Craig Leon, the producer who shaped the new wave of the late 1970s
(Ramones,
Suicide,
Blondie,
Richard Hell)
recorded the
naive instrumental electronic album Nommos (Takoma, 1981).
Ring With Three Concentric Discs and
Donkeys Bearing Cups weave a simple loop of a polyrhythm around
a drone, sounding like an African remix of Neu's motorik rhythm
Another simple loop, of an industrial polyrhythm, propels Nommo
to a marriage with a synth drone that imports Brian Eno's ambient music.

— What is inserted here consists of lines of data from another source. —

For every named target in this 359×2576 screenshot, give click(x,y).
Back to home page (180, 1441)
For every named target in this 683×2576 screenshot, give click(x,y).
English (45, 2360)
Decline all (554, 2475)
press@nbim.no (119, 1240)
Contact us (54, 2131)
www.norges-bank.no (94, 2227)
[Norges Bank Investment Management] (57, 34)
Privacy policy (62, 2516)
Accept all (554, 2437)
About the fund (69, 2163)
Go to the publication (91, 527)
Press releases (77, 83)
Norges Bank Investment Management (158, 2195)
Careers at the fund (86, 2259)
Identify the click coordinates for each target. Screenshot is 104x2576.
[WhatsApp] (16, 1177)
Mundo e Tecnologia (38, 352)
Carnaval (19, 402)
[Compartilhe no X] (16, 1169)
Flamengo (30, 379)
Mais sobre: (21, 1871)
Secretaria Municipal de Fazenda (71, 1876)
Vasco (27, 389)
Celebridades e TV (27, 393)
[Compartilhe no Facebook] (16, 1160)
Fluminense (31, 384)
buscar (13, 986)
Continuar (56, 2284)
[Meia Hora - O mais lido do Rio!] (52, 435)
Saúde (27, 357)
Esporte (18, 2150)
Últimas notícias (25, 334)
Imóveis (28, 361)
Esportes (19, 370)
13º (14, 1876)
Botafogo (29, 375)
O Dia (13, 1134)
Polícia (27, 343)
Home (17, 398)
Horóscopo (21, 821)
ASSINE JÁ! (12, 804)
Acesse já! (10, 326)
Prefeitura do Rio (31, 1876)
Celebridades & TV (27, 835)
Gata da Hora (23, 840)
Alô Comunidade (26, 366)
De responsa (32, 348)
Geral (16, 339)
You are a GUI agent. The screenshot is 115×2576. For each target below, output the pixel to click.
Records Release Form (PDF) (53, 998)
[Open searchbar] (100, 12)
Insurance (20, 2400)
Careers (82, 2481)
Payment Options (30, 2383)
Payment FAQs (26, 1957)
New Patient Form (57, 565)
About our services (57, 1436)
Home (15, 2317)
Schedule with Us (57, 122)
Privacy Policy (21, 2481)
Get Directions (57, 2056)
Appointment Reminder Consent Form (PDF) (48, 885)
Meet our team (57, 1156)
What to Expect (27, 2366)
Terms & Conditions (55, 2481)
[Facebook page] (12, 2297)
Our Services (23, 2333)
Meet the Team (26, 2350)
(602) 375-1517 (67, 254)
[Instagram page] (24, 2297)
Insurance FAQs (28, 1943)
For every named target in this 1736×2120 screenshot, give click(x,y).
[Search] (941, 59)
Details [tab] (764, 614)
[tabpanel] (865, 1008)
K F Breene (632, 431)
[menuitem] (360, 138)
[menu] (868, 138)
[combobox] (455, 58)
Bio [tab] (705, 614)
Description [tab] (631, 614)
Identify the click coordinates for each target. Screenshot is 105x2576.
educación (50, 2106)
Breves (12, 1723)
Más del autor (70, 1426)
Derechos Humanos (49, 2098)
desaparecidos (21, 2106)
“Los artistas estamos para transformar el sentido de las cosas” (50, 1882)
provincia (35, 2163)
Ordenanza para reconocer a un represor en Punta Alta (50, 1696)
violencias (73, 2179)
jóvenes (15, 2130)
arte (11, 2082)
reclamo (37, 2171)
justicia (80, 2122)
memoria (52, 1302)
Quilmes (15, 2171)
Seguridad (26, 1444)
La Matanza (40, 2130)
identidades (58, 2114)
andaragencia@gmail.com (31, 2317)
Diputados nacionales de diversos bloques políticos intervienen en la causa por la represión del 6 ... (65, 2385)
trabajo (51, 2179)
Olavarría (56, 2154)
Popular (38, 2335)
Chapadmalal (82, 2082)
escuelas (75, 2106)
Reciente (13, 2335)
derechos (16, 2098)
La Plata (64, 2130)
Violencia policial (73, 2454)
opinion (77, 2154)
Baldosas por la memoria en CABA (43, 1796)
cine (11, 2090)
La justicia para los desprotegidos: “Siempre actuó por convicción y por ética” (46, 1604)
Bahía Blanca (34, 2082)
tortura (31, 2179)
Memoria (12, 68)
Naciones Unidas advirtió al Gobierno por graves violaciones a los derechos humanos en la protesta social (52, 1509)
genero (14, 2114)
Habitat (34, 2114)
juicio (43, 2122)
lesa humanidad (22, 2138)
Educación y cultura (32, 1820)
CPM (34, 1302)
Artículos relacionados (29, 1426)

A majestic organ drone gently floats over the syncopated percussive loop of
She Wears A Hemispherical Skull Cap.
The eleven-minute Four Eyes To See The Afterlife tests the patience
of the listener: it takes forever for something to emerge out of the
(not incredibly entertaining) percussive loop, and that "something" is only
a few electronic bubbles and a distant vocal sample.
Not worthy of throbbing techno music, not worthy of new-age music, and
certainly not worthy of the new wave, that was producing way more creative
music.
Leon then recorded a follow-up, Visiting (1982), that is less
ambitious, but still
as far removed from the punk ethos (that he helped promote) as it can get.
The two albums were reissued as
Anthology of Interplanetary Folk Music Vol 1 (RVNG, 2014).